Encouraging business development has come first, followed by health care, education etc. (although after health care, spending for everything else has remained flat).
Human services, local aid, and the environment have been last on the list.
paulsimmons says
I would be inclined to lump health care expenditures under “business development”, given the marked bias toward institutional providers (including insurance companies) hard-wired into the system.
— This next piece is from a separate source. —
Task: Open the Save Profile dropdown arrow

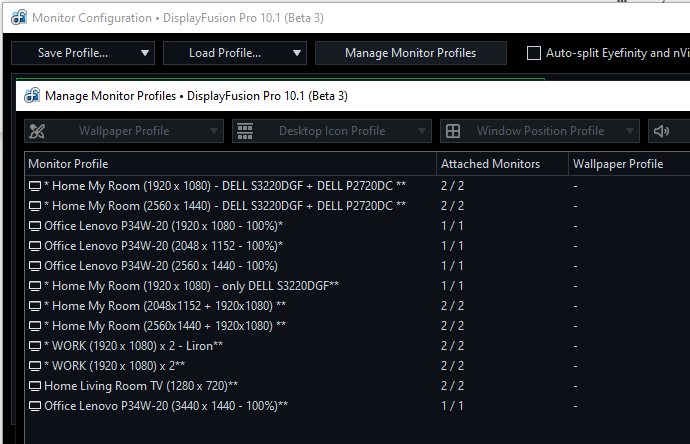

A good reference would be Trudy Lieberman’s analyses in the Columbia Journalism Review
Another good source is Paul Levy’s blog “Not Running a Hospital”. Levy, the ex-CEO of Beth Israel Deaconess Hospital has, shall we say, frank and informed opinions about both the accountability and macroeconomics of healthcare.
dave-from-hvad says
but I don’t think the state spends the money it does on health care as part of its priority of encouraging business development. Until we figure out a way to control health care costs, such as moving to a single payer system, it’s going to remain one of the biggest drains on state revenue.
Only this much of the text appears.